*Task goal*: Output every record precisely.

[Collection entries]

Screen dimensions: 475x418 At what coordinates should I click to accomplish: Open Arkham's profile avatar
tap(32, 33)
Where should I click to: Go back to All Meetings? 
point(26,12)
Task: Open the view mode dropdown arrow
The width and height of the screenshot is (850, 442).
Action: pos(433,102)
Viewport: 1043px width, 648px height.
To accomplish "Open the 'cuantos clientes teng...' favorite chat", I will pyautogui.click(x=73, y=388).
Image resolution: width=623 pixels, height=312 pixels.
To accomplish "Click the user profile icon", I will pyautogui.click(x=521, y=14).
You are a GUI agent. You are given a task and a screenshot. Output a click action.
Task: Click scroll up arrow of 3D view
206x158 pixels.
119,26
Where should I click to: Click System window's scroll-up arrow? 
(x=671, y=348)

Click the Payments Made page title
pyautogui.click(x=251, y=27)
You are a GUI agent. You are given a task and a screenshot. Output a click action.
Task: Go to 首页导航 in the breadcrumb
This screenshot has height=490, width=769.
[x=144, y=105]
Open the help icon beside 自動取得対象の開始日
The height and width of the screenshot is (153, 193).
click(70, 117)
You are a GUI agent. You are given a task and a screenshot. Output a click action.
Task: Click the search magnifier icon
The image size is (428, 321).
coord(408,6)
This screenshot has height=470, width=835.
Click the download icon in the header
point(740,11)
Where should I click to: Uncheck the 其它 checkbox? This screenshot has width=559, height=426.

*Written reply*:
Screen dimensions: 475x418 At what coordinates should I click to accomplish: Open Arkham's profile avatar
tap(32, 33)
Where should I click to: Go back to All Meetings? 
point(26,12)
Task: Open the view mode dropdown arrow
The width and height of the screenshot is (850, 442).
Action: pos(433,102)
Viewport: 1043px width, 648px height.
To accomplish "Open the 'cuantos clientes teng...' favorite chat", I will pyautogui.click(x=73, y=388).
Image resolution: width=623 pixels, height=312 pixels.
To accomplish "Click the user profile icon", I will pyautogui.click(x=521, y=14).
You are a GUI agent. You are given a task and a screenshot. Output a click action.
Task: Click scroll up arrow of 3D view
206x158 pixels.
119,26
Where should I click to: Click System window's scroll-up arrow? 
(x=671, y=348)

Click the Payments Made page title
pyautogui.click(x=251, y=27)
You are a GUI agent. You are given a task and a screenshot. Output a click action.
Task: Go to 首页导航 in the breadcrumb
This screenshot has height=490, width=769.
[x=144, y=105]
Open the help icon beside 自動取得対象の開始日
The height and width of the screenshot is (153, 193).
click(70, 117)
You are a GUI agent. You are given a task and a screenshot. Output a click action.
Task: Click the search magnifier icon
The image size is (428, 321).
coord(408,6)
This screenshot has height=470, width=835.
Click the download icon in the header
point(740,11)
Where should I click to: Uncheck the 其它 checkbox? This screenshot has width=559, height=426.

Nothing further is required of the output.